### [Input for this task]
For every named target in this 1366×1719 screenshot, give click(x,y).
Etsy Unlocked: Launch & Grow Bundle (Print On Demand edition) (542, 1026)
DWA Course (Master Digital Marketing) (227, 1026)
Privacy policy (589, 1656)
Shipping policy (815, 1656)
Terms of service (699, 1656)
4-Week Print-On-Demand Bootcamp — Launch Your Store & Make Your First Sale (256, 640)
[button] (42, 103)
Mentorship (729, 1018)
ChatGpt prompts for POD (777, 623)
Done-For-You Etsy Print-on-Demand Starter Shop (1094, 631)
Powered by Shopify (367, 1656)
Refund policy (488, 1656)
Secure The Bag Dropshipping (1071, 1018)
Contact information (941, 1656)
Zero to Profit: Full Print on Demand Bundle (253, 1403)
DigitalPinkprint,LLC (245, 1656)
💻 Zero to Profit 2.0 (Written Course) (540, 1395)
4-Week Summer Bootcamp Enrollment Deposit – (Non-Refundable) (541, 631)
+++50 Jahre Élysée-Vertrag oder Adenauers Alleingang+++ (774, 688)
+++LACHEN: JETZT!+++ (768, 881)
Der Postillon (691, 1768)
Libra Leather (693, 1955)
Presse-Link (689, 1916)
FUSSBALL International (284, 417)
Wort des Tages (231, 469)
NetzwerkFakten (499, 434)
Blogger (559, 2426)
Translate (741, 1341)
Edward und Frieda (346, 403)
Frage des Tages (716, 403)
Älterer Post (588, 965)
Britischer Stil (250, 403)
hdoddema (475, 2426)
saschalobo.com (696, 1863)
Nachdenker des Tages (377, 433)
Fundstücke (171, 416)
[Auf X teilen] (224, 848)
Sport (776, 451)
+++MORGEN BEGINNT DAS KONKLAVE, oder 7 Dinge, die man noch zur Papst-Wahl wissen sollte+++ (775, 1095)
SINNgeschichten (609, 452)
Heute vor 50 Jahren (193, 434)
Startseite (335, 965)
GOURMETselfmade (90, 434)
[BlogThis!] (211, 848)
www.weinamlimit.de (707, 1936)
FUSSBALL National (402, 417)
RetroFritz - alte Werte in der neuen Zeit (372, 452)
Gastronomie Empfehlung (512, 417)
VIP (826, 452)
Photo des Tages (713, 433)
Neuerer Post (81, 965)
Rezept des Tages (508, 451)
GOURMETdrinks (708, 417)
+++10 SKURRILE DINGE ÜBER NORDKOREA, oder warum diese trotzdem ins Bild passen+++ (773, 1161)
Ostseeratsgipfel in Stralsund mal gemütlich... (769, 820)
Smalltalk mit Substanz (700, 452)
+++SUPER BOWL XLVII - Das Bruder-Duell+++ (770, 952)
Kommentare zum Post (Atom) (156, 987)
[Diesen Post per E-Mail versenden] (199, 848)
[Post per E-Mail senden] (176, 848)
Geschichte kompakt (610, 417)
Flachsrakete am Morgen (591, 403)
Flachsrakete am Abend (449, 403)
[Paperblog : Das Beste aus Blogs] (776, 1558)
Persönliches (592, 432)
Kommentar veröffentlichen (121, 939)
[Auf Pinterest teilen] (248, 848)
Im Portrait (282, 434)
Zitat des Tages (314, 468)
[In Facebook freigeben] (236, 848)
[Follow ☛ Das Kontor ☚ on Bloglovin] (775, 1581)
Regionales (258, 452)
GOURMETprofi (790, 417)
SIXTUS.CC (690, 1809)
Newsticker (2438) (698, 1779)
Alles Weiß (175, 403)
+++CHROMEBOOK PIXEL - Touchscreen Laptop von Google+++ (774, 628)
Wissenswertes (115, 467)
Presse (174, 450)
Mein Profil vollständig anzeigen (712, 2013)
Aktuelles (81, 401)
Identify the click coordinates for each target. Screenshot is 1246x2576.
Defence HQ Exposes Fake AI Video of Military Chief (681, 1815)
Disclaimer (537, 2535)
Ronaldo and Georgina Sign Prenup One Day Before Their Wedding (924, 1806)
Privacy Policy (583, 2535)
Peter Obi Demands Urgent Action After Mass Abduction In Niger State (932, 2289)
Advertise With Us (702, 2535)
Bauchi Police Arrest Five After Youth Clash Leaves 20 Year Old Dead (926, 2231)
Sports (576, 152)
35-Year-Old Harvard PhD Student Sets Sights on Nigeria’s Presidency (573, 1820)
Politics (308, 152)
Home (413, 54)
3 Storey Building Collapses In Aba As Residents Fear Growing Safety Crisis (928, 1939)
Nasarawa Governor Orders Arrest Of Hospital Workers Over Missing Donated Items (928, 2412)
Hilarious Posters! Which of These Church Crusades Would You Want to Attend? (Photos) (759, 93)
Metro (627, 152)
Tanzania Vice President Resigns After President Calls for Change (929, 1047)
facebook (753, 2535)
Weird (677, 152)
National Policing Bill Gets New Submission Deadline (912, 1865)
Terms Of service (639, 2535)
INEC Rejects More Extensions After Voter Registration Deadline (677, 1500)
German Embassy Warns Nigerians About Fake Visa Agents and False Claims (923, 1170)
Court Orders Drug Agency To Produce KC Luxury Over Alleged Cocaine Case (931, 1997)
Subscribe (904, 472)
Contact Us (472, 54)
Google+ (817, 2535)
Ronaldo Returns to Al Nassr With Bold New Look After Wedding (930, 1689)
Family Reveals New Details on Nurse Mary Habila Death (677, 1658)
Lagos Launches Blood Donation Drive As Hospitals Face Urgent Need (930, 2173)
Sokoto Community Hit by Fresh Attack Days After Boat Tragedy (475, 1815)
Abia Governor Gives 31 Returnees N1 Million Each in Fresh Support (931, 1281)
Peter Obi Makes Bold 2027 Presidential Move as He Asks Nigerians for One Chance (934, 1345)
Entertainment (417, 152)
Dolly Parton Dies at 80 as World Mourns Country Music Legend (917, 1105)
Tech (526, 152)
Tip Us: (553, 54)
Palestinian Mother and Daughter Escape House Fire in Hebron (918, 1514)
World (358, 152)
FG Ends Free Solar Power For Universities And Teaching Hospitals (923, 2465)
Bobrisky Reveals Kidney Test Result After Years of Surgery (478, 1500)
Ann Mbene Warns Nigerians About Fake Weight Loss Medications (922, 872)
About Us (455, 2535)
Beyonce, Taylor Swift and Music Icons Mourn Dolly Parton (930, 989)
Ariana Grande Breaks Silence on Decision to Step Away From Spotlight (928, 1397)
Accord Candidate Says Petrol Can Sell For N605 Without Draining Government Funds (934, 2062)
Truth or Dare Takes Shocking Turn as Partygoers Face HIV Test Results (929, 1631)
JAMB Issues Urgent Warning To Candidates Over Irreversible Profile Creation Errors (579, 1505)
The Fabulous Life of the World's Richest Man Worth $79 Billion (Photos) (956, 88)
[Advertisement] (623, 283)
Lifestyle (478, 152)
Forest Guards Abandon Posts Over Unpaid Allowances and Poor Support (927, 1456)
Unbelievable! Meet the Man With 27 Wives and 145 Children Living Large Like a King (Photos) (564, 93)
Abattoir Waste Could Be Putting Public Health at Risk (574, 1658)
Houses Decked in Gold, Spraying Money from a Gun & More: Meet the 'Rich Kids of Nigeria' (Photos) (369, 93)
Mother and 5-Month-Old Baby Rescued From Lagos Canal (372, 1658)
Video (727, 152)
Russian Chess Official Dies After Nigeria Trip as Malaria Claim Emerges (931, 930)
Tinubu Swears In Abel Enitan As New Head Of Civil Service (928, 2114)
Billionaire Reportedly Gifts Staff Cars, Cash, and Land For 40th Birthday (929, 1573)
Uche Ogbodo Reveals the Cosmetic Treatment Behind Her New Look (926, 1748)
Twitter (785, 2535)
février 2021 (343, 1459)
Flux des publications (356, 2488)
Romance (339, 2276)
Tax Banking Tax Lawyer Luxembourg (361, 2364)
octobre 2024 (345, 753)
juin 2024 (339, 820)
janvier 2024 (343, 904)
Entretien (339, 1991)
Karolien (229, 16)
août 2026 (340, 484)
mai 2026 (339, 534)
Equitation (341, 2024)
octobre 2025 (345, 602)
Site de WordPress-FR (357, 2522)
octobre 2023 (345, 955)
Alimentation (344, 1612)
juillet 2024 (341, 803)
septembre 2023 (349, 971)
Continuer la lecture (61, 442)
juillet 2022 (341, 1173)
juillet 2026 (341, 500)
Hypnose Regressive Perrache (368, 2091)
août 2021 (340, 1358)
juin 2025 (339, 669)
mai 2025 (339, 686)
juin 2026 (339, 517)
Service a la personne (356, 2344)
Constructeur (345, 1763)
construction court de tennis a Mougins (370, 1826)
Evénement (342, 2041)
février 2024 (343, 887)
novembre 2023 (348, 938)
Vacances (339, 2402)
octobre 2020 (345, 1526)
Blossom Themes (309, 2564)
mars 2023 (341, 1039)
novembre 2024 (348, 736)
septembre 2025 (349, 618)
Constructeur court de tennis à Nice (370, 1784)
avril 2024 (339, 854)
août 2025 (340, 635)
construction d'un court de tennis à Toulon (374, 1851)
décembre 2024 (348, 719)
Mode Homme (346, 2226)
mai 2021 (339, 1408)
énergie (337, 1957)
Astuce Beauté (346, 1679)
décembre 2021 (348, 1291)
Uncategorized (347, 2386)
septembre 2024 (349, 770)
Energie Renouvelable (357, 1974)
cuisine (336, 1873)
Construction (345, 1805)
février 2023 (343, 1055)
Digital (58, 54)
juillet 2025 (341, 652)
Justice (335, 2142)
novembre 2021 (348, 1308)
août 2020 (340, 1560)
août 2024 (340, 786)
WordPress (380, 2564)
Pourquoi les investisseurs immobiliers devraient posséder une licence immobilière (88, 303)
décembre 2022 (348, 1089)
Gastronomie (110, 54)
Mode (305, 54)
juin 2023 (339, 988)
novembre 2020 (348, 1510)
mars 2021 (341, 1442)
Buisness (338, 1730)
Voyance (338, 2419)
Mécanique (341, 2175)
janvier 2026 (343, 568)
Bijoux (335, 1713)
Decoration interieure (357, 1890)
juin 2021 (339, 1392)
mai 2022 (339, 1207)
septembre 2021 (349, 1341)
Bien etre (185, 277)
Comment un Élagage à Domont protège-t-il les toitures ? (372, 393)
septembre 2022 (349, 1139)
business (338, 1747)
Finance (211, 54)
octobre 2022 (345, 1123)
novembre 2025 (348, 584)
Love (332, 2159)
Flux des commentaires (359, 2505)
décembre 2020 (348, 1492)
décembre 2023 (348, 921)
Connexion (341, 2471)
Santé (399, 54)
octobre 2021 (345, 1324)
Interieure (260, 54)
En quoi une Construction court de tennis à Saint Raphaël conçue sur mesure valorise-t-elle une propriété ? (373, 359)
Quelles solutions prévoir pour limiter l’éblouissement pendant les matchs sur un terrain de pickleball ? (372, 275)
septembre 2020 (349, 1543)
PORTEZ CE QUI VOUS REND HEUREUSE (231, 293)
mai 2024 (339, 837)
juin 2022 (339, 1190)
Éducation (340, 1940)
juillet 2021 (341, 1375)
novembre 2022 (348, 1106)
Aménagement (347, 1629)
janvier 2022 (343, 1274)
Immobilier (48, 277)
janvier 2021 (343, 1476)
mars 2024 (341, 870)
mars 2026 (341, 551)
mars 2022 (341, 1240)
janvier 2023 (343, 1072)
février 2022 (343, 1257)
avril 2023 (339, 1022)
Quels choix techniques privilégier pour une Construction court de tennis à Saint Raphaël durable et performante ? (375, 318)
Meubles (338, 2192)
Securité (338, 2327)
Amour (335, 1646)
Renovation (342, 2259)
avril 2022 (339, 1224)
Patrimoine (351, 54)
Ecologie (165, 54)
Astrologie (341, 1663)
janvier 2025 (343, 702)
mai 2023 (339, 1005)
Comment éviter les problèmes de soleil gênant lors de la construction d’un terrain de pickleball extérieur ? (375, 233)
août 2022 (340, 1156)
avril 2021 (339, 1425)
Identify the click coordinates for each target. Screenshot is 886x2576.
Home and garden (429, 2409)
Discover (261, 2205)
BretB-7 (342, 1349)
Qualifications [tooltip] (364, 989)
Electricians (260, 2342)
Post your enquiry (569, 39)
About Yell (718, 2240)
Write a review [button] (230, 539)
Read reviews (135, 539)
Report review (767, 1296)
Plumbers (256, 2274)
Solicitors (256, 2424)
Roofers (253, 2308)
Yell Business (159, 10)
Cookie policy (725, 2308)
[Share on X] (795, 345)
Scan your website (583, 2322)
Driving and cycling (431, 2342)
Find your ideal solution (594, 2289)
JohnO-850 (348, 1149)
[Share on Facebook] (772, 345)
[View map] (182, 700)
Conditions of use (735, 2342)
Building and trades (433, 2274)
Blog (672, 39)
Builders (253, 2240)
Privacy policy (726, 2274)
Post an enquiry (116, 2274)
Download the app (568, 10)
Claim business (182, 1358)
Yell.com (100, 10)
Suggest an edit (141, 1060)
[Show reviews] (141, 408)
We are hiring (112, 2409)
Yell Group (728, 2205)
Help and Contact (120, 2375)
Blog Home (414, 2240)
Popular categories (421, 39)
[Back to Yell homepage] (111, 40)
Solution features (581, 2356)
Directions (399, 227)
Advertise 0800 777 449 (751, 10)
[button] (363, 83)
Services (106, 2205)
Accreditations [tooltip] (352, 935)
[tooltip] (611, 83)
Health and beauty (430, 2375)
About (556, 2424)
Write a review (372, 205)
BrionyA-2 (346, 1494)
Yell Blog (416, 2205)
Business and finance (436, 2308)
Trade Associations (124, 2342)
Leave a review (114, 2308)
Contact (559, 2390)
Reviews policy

### [Assigned task]
Go through the records above and copy each line where "FUSSBALL" is found.

### [Exercise solution]
FUSSBALL International (284, 417)
FUSSBALL National (402, 417)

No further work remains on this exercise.